# [EXTRAIT PROPOSÉ]
────────
Les débuts de l’homoérotisme photographique, de Wilhelm Von Gloeden à Bob Mizer

Le portrait photographique ou la naissance d’une mode

« Le point de vue du gras » est la première photo au monde, et elle n’est pas très intéressante. On y voit, et on y voit très mal, une partie de la propriété du français Joseph Nicéphore Nièpce, le photographe. Ses deux seuls intérêts sont la prouesse technique et la date : 1826. Pour ceux que ça intrigue, la voici :

Le point de vue du Gras – Joseph Nicéphore Niépce (1826)

La prouesse compte énormément car la photographie est à l’époque inexistante. La photographie de Nièpce est le produit d’un mélange savant de mécanique, de chimie, d’optique, de lumière et de beaucoup, beaucoup, mais alors de beaucoup de patience. Il faut y ajouter un grosse louchée de beaucoup, carrément beaucoup et encore plus que beaucoup de beaucoup de hasard et de coups de bol ! Ce mélange fut maintes fois tenté, et maintes fois échoué. Jusqu’à Nièpce. Jusqu’à son fameux point de vue.
────────
# [CONSIGNE]
Prolongez l’extrait consacré à la première photographie de Nièpce en reprenant juste après sa dernière phrase. Les enregistrements qui suivent n’interviennent pas dans ce travail.
────────
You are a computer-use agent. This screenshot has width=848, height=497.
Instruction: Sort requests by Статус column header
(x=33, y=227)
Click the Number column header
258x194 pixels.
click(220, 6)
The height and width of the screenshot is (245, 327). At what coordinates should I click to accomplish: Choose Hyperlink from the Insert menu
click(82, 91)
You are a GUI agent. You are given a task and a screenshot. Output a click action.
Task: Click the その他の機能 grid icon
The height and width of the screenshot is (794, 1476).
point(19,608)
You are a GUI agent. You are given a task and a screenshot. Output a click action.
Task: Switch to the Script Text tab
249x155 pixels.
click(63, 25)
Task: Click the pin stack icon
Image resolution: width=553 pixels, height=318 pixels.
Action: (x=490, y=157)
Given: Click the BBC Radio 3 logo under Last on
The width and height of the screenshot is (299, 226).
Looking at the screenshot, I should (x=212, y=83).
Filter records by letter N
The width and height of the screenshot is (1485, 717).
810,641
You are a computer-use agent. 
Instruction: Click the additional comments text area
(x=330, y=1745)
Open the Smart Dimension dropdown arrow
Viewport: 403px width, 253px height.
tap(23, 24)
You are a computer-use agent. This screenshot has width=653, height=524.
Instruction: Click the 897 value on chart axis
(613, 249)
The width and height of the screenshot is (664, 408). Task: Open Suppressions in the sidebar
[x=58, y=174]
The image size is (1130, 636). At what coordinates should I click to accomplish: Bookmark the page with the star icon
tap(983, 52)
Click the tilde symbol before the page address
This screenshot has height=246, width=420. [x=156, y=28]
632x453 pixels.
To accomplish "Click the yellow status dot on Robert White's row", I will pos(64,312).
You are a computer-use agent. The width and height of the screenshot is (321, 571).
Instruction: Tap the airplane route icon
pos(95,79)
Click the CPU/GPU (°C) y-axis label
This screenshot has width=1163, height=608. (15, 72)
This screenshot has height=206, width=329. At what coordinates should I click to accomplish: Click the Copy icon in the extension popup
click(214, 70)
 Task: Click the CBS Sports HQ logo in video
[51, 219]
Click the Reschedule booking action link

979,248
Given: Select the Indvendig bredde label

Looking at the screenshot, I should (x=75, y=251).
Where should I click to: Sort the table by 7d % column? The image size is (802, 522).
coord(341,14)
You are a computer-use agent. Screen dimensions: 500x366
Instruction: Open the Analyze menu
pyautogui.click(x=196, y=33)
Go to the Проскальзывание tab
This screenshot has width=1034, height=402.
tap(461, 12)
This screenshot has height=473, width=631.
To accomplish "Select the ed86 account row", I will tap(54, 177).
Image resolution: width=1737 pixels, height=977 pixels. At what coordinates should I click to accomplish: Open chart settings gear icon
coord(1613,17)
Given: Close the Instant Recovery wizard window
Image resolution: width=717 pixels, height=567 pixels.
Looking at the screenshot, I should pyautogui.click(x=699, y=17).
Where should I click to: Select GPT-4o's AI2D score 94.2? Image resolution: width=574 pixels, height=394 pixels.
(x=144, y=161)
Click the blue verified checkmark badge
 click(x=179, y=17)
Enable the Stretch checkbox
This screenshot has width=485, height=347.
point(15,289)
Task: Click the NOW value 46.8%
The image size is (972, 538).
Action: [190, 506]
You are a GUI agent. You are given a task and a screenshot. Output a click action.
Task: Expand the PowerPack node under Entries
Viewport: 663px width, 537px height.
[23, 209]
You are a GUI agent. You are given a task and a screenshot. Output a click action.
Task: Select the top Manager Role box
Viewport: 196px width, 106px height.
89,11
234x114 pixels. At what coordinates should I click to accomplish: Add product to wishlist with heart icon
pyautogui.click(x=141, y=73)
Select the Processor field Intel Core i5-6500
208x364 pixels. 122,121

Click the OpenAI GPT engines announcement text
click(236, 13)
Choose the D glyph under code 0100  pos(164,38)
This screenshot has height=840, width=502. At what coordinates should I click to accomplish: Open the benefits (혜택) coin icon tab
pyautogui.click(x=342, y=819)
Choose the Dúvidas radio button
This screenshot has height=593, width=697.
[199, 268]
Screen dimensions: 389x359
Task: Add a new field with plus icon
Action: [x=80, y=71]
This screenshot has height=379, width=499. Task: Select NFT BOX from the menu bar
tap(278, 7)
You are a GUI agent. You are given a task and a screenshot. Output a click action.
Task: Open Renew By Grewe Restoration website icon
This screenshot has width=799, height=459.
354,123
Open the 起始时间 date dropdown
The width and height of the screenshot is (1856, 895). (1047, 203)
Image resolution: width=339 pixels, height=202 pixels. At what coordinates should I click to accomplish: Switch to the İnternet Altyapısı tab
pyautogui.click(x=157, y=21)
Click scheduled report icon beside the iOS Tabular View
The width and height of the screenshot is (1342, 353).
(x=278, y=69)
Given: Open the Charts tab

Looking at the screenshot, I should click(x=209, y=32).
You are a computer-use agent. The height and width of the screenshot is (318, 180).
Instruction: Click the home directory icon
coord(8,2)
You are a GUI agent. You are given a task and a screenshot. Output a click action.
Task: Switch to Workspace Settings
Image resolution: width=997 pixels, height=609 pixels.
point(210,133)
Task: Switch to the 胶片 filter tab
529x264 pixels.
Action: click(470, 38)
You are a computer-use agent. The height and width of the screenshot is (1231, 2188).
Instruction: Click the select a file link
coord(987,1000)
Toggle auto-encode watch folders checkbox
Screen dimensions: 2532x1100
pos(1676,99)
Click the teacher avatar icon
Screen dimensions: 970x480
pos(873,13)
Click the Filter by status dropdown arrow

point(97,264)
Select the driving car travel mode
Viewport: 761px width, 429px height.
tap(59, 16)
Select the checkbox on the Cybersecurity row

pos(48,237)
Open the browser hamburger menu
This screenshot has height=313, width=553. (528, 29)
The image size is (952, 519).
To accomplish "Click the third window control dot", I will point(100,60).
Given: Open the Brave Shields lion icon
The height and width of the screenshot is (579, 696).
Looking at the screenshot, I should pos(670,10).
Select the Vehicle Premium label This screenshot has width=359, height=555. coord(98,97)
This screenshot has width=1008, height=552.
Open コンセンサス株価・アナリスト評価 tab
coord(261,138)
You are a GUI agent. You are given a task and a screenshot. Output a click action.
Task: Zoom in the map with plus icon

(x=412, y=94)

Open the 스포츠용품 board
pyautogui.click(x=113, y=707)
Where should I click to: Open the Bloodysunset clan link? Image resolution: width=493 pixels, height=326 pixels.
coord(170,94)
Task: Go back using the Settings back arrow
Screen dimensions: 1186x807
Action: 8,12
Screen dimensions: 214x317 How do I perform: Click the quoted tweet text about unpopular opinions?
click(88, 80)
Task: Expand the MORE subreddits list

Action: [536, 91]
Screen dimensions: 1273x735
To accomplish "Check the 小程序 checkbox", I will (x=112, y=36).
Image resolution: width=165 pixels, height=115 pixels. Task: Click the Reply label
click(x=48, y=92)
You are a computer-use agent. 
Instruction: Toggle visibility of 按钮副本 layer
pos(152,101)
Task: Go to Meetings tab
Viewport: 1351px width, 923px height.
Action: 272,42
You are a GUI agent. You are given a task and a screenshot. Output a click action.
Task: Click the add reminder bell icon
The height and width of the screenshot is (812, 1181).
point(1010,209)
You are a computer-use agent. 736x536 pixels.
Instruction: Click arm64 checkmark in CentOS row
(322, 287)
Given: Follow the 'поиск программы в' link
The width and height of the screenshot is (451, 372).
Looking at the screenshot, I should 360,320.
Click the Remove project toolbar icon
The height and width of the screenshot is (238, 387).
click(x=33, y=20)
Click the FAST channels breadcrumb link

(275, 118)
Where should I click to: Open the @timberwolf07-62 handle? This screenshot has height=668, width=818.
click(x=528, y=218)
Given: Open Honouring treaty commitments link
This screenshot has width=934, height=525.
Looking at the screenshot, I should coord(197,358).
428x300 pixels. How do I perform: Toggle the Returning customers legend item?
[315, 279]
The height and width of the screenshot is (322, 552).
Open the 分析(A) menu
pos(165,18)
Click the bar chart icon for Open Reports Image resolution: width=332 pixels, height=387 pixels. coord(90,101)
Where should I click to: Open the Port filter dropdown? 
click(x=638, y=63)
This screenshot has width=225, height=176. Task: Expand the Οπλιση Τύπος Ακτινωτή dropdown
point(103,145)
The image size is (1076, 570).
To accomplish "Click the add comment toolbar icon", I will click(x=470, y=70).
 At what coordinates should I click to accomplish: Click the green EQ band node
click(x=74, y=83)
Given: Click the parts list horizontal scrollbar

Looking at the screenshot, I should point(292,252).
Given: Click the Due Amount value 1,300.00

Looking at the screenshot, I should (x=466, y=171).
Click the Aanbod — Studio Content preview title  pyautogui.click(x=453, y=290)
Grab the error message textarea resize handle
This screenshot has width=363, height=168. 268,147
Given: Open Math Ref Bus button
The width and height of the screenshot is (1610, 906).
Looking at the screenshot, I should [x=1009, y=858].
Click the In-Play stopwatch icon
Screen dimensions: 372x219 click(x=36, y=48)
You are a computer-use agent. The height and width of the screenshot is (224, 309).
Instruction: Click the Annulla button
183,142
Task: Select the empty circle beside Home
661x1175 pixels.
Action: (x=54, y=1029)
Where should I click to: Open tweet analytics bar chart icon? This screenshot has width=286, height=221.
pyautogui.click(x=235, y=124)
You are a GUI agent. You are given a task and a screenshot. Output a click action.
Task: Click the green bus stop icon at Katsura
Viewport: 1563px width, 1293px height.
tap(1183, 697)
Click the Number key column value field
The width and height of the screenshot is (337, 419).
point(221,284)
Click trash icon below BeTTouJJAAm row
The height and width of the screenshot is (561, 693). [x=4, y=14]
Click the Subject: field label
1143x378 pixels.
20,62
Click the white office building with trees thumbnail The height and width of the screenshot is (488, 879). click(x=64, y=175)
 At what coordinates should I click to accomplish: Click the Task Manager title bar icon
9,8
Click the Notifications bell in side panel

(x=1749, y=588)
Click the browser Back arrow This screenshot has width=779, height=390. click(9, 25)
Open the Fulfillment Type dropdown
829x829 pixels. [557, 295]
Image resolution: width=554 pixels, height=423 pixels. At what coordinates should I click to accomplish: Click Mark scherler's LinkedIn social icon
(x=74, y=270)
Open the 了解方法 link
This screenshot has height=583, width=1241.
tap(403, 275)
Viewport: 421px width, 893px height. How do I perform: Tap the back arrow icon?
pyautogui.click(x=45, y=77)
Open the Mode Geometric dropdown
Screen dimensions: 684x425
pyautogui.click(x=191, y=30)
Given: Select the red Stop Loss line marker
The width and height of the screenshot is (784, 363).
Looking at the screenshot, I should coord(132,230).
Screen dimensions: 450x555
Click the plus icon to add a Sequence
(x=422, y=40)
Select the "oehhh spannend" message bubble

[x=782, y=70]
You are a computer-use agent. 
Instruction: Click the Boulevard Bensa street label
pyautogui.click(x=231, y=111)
────────
# [RÉSULTAT OBTENU]
Maman faisant portraiturer sa progéniture
Le Daguerréotype – le premier appareil photo commercialisé
Maman sudiste faisant photographier sa progéniture

La date de sa création compte énormément aussi. En 1826, nous sommes en pleine révolution industrielle. Le monde change. Les mentalités évoluent. Jusqu’au 19ème siècle, ceux qui voulaient une image d’eux devaient engager un peintre. Les poses duraient des heures et le prix était conséquent. Seuls les riches et quelques bourgeois pouvaient se le permettre. Avec la photographie naissante, c’est un monde nouveau qui s’ouvre. On peut avoir son portrait pour beaucoup moins cher.

Portrait en extérieur

Du coup, tout le monde veut sa photo. Une mode est lancée. Des ateliers de photographes poussent partout comme autant de champignons. Si les grands bourgeois et les grands amateurs de portraits et tableaux n’éprouvent et n’affichent que dédain pour cette soi-disant nouvelle mode que certains « m’as-tu-vus » osent même appeler « Art », les gens de conditions plus modeste se bousculent sans complexe pour une prise de vue.

La folie du Daguerréotype

Des peintres délaissent leurs pinceaux et se lancent dans ce nouveau marché bien juteux que deviendra pendant des années la photographie de portrait. Les gens s’endimanchent et se font tout beau tout coiffé pour une seule photo d’eux.

L’unique photo de mariage dans son décor Sissy

Les mariés prennent la pose pendant de longues minutes devant un décor hyper kitchissou en carton pâte pour ce qui sera et restera la seule et unique photo de tout leur mariage.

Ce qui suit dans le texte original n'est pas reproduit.